G. Gutin, S. Szeider and A. Yeo
In: 2nd International Workshop on Parameterized and Exact Computation, 13 Sept - 15 Sept, 2006, Zurich, Switzerland.

Abstract

An ordering of a graph $G=(V,E)$ is a one-to-one mapping $\alpha:\ V\dom \{1,2,\ldots, |V|\}.$ The profile of an ordering $\alpha$ of $G$ is $\prf_{\alpha}(G)=\sum_{v\in V}(\alpha(v)-\min\{\alpha(u):\ u\in N[v]\})$; here $N[v]$ denotes the closed neighborhood of~$v$. The profile $\prf(G)$ of $G$ is the minimum of $\prf_{\alpha}(G)$ over all orderings $\alpha$ of $G$. It is well-known that $\prf(G)$ equals the minimum number of edges in an interval graph $H$ that contains $G$ as a subgraph.
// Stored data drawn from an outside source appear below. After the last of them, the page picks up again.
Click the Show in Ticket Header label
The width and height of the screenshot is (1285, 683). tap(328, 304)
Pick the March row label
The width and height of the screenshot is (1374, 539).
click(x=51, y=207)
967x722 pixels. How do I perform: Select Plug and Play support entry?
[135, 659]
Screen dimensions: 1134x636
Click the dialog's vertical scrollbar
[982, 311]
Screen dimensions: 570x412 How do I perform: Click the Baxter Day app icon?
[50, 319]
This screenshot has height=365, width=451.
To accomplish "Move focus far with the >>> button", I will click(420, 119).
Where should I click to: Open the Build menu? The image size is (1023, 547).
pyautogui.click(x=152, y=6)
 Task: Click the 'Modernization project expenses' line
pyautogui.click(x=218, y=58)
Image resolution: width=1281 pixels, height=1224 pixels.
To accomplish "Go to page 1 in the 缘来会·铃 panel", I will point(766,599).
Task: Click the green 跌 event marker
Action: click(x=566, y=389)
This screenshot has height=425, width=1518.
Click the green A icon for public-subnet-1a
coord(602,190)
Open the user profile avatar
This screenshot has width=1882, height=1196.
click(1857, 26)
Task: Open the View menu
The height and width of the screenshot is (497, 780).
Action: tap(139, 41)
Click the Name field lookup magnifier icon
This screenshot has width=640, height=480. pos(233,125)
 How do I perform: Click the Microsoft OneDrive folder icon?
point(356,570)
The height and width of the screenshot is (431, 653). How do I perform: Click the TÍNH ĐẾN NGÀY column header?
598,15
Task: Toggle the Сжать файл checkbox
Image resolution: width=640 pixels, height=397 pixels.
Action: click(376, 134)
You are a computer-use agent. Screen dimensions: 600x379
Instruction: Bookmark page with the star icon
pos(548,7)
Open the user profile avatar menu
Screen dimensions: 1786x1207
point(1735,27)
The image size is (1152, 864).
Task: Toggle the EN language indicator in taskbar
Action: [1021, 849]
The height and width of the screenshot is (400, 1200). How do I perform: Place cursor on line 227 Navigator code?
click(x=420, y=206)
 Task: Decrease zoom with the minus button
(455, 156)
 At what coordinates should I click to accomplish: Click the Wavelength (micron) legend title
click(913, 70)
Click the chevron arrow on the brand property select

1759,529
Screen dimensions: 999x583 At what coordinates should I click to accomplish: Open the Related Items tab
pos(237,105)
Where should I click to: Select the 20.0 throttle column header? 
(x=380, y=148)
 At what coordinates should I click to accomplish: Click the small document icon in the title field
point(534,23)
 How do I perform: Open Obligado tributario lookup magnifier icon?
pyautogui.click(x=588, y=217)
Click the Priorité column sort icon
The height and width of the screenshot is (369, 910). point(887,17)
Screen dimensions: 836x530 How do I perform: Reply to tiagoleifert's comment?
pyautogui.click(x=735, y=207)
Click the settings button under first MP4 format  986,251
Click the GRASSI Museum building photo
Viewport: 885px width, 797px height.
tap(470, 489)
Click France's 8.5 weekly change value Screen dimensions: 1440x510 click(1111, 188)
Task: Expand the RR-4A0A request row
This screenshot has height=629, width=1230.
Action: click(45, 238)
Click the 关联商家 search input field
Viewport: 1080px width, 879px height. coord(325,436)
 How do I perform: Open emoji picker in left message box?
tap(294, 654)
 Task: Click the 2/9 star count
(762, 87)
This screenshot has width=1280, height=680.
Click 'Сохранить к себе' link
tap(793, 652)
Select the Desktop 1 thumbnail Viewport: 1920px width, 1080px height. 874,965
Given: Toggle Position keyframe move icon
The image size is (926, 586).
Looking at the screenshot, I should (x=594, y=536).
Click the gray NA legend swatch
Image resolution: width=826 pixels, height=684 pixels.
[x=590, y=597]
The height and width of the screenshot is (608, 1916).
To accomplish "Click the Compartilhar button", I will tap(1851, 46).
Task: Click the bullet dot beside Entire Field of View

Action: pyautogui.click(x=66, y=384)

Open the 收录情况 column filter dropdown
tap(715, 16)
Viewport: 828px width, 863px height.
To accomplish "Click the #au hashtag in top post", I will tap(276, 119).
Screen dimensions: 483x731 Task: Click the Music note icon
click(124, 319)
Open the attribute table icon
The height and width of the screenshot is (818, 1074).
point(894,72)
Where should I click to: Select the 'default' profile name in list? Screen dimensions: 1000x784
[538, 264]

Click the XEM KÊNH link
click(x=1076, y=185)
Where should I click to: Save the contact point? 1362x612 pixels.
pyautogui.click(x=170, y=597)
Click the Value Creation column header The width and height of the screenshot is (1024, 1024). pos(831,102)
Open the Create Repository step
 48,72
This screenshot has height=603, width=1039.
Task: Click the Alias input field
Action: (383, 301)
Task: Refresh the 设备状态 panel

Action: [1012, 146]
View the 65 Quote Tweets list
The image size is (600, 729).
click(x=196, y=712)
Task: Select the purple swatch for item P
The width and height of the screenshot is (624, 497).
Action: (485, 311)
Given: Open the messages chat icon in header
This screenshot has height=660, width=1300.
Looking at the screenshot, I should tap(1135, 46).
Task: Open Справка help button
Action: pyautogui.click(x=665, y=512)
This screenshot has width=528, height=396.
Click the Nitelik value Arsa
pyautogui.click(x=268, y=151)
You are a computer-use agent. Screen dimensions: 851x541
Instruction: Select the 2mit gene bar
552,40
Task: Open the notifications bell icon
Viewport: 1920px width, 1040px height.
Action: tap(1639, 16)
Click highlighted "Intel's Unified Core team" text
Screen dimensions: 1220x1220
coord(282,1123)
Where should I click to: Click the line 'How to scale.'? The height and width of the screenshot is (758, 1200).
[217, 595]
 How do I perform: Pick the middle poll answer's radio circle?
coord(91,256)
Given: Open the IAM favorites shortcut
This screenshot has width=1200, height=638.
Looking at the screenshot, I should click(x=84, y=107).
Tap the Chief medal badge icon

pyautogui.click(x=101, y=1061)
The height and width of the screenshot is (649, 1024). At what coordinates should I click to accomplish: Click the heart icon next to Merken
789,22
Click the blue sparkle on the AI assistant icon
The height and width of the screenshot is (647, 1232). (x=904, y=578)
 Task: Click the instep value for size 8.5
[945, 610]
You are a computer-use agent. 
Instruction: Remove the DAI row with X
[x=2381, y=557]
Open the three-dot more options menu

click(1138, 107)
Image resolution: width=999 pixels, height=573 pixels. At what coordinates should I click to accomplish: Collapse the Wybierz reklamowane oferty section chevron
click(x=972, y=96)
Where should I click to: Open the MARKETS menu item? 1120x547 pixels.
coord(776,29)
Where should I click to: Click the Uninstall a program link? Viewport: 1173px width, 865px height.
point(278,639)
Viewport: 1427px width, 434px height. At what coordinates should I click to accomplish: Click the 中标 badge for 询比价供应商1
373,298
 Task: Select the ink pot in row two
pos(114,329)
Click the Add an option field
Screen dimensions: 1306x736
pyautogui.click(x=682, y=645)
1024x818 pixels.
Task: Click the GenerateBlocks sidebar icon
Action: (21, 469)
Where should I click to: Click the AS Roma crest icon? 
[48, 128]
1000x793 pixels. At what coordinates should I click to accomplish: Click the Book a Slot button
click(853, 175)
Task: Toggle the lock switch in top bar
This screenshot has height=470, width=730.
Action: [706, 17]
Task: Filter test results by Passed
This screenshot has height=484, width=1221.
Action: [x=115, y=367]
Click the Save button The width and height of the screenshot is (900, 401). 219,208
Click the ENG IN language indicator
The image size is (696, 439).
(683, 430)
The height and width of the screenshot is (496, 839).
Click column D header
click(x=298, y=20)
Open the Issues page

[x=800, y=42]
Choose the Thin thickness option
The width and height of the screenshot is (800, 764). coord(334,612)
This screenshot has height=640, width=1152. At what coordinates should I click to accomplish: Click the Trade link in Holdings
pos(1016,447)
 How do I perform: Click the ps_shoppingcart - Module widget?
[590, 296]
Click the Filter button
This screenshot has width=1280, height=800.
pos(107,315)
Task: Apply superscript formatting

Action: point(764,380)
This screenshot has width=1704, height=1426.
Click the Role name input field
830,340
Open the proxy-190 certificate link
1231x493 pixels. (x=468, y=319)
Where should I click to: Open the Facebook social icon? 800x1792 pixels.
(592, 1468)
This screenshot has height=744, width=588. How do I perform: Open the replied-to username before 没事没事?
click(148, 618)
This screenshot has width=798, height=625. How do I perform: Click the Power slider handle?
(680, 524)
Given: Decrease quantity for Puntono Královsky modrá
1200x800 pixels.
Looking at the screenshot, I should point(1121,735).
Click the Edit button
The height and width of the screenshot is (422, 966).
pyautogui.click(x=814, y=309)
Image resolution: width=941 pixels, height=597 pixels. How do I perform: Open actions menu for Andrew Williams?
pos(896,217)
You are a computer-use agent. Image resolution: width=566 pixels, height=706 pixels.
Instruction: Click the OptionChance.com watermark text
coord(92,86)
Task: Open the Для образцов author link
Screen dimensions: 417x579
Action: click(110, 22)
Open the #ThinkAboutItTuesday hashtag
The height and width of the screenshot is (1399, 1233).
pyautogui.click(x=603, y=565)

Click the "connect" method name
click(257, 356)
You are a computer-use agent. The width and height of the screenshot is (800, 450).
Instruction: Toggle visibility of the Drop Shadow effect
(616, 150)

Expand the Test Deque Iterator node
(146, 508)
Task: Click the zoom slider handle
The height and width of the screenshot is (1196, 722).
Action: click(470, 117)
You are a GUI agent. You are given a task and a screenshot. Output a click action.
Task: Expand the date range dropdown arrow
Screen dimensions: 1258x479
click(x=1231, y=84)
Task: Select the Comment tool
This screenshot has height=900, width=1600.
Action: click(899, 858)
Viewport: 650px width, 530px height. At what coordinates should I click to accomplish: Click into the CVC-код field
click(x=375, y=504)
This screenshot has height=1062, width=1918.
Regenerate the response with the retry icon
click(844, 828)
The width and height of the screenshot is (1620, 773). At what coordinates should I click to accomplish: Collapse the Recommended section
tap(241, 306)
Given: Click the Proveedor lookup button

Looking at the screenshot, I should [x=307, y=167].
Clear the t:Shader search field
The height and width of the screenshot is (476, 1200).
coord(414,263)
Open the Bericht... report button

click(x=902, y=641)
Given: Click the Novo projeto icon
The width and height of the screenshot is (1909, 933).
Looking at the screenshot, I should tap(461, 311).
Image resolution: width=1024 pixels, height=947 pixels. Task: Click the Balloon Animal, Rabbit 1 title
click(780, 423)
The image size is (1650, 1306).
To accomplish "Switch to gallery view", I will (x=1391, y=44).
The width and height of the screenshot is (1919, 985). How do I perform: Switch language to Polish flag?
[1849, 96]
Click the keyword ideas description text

We show by reduction to a problem kernel of linear size that deciding whether the profile of a connected graph $G=(V,E)$ is at most $|V|-1+k$ is fixed-parameter tractable with respect to the parameter $k$. Since $|V|-1$ is a tight lower bound for the profile of a connected graph $G=(V,E)$, the parameterization above the guaranteed value $|V|-1$ is of particular interest.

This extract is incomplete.